Grass-roots groups and government officials are campaigning to change the term car “accidents” to “crashes.” According to The New York Times, advocates argue that the word “accident” implies that collisions are the uncontrollable outcomes of fate rather than human error and misconduct.
Driver mistakes contribute to the vast majority of car crashes. According to the most recent data from the National Highway Traffic Safety Administration, human error causes 93 percent of auto accidents in the United States. Advocates hope the change in semantics will raise awareness that nearly all collisions are preventable, which not only could change public perception of crashes, but also may influence policymakers.
Drunk driving, texting behind the wheel, and other negligent behaviors led to an 8-percent increase in deadly wrecks between 2014 and 2015. If you or a loved one sustained an injury due to another driver’s reckless actions, contact Antin, Ehrlich & Epstein, LLP.

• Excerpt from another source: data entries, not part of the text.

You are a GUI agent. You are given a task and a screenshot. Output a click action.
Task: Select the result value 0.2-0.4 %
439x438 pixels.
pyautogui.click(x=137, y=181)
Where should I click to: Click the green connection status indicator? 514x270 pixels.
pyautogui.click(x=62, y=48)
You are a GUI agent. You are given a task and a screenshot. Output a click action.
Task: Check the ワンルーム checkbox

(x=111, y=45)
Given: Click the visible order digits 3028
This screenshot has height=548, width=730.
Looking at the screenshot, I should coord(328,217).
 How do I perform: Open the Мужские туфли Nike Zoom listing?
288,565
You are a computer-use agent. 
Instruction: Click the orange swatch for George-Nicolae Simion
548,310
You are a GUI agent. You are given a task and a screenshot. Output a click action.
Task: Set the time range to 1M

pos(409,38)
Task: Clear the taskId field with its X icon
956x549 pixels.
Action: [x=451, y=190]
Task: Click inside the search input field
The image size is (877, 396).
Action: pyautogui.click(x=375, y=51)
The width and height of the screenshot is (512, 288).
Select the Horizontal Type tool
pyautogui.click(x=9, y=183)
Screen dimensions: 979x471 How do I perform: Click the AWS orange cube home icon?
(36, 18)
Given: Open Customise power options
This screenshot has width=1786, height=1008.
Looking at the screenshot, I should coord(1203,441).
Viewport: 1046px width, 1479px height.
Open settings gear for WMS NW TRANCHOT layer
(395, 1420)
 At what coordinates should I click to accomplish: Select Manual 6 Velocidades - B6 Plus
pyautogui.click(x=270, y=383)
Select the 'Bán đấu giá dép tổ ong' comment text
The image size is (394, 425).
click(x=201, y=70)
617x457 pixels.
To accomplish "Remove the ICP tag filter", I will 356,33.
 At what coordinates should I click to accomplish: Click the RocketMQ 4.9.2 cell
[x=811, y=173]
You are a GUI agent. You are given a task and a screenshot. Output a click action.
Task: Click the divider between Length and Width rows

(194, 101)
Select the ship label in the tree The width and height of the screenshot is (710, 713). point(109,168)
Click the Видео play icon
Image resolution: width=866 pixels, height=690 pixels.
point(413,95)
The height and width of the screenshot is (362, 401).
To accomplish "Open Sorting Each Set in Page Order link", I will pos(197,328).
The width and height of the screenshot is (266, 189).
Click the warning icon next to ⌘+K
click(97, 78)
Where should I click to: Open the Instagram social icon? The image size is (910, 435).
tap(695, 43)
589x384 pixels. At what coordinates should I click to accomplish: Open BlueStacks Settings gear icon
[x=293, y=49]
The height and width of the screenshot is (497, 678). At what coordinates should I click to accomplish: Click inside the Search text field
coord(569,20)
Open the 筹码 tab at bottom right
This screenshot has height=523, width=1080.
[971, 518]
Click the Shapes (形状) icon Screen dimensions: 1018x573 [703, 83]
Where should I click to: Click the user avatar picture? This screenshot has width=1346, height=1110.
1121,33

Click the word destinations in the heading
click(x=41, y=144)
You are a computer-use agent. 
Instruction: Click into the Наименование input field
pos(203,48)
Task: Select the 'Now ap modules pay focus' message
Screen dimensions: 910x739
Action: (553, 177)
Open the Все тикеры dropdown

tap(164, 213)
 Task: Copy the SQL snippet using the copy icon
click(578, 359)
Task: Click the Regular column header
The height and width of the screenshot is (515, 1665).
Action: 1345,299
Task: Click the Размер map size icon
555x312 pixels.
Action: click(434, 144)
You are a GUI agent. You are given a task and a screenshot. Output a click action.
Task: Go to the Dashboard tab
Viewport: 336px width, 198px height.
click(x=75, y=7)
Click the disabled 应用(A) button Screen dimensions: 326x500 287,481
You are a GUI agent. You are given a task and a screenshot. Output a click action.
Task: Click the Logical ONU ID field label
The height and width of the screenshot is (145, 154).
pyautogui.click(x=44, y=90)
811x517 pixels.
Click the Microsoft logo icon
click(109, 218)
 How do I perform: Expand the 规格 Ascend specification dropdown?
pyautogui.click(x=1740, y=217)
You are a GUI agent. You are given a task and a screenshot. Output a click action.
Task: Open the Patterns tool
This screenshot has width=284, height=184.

A New York City injury lawyer will evaluate your crash, talk to witnesses, structure your claim, and handle settlement negotiations on your behalf. Our attorneys have more than 75 years of combined experience representing the injured.
More Than 38,000 People Died in Car Crashes in 2015
According to the National Safety Council, more than 38,000 people lost their lives in deadly crashes in 2015. Although weather and vehicle malfunctions contributed to a small portion of these wrecks, the vast majority could have been prevented if drivers behaved responsibly.
The grass-roots effort to change the term car “accident” to “crash” follows a series of legislative changes taking place across the United States. In 2014, New York City enacted a policy that states the city must stop referring to crashes as mere “accidents.”
This policy was part of a robust campaign to reduce traffic fatalities. It was inspired by grass-roots movements led by groups such as Families for Safe Streets, an organization run by people who lost children and loved ones in car crashes.
Deceitful History of the Term Car “Accident”
In the early 1900s, employers used the term car “accident” to protect themselves from liability when workers sustained injuries on the job. The auto industry used the term for similar reasons in the 1920s when traffic fatality rates spiked.
Not Everyone Agrees with the Change in Semantics
Some critics of the grass-roots movement argue that human error can be considered an “accident” if it is preventable. They propose that the movement to change “accident” to “crash” is not correcting an injustice.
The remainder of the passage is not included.